I built a keyboard. Not bought, built: a bag of switches, a PCB, a controller, a pile of keycaps, and an evening with a soldering iron. The hardware was the fun, obvious part. The thing that actually changed how I type was the firmware, and I didn't expect that going in.
The build
The kit was a 60% board, which means no number row dedicated function keys and no arrow cluster, just the core block of keys. That sounds like a loss until you realise your hands barely move. The switches push into a metal plate, the plate sits over the PCB, and each switch has two legs that poke through to be soldered on the back. Sixty-odd switches, two joints each, so a couple of hundred little blobs of solder. It's repetitive and weirdly meditative, and the only real skill is making a joint that's shiny and volcano-shaped rather than a dull grey ball, which usually means you didn't heat the pad long enough.
A few things I'd tell my past self before starting:
- Solder the controller socket first and test the board with a pair of tweezers before you commit all the switches. Bridge each switch's two pads with the tweezers and you should see a keypress register. Finding a dead row after you've soldered everything is miserable.
- Tin the iron, wipe it, keep it clean. A dirty tip doesn't transfer heat and you'll sit there cooking a pad wondering why the solder won't flow.
- A helping-hands clamp or a bit of putty to hold the board is worth more than any fancy iron.
I had exactly one cold joint, on the spacebar of all keys, and it announced itself by the spacebar simply not working. Reflow, done. The satisfying moment is plugging it in for the first time and watching a text editor fill with letters as you mash the keys. It lives.
The firmware is the actual product
Here's the part I underrated. The board runs QMK, an open-source keyboard firmware, and QMK is where a 60% board stops being a compromise and becomes better than a full-size one. The trick is layers. You hold a key, and the entire keyboard temporarily becomes a different keyboard.

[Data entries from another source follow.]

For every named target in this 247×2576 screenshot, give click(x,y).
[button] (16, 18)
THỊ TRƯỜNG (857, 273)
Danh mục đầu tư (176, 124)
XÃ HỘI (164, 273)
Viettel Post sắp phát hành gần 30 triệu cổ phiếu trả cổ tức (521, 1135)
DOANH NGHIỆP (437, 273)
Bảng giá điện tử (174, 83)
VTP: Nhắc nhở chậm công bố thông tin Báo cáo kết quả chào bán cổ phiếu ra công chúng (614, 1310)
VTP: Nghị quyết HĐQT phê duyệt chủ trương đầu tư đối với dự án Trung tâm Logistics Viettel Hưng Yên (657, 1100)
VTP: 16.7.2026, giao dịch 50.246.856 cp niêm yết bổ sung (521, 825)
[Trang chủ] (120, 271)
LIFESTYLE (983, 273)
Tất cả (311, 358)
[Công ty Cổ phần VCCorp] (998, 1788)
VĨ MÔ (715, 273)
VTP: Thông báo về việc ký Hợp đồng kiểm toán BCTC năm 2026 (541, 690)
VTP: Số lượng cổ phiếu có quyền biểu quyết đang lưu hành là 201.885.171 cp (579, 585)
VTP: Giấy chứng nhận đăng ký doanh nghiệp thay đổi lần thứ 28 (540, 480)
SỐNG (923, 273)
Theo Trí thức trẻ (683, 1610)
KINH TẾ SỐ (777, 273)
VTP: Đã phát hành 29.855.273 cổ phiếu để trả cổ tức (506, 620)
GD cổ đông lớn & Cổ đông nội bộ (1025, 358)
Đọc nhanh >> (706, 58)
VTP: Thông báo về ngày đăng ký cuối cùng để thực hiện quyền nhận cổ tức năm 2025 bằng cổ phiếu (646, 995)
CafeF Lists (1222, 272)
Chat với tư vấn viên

So my missing arrow keys aren't missing. I hold a thumb key and HJKL become left/down/up/right, vim-style, right under my fingers on the home row. The number row I "lost" comes back on another layer. Function keys, media controls, brightness, all of it lives a layer-hold away. My hands stop wandering off to the corners of a big board to find Home or Page Down, because everything is within one key of where they already rest.
You define all this in a keymap.c file and compile it. A layer looks roughly like this, with MO(1) meaning "momentarily switch to layer 1 while held":
const uint16_t PROGMEM keymaps[][MATRIX_ROWS][MATRIX_COLS] = {
// Base layer
[0] = LAYOUT_60(
KC_ESC, KC_Q, KC_W, KC_E, KC_R, KC_T, /* ... */ KC_BSPC,
MO(1), KC_A, KC_S, KC_D, KC_F, KC_G, /* ... */ KC_ENT,
KC_LSFT, KC_Z, KC_X, KC_C, KC_V, KC_B, /* ... */ KC_RSFT,
KC_LCTL, KC_LGUI, KC_LALT, KC_SPC, MO(1), KC_RCTL
),
// Fn layer: arrows on HJKL, numbers up top
[1] = LAYOUT_60(
KC_GRV, KC_1, KC_2, KC_3, KC_4, KC_5, /* ... */ KC_DEL,
_______, KC_LEFT, KC_DOWN, KC_UP, KC_RGHT, _______, /* ... */ _______,
_______, _______, _______, _______, _______, _______, /* ... */ _______,
_______, _______, _______, _______, _______, _______
),
};
That _______ is "transparent", meaning fall through to whatever the layer below does. You build the whole thing as a stack.
What it changed
I expected to enjoy the soldering and then have a nice keyboard. What I got was a keyboard I keep editing. A week in I've already moved a few keys around twice, because flashing new firmware takes thirty seconds and there's no reason not to experiment. Caps Lock is now Escape when tapped and Control when held, which is the single best change I've made to how I type in years and costs nothing on a normal keyboard except that you can't usually do it.
The hardware is lovely and tactile and I'm glad I built it by hand. But the lesson is that the customisation people associate with these boards, the bit that actually fits the keyboard to you, is software. You could buy a pre-built board and a third of this still applies the moment it runs QMK. The soldering just makes it feel earned.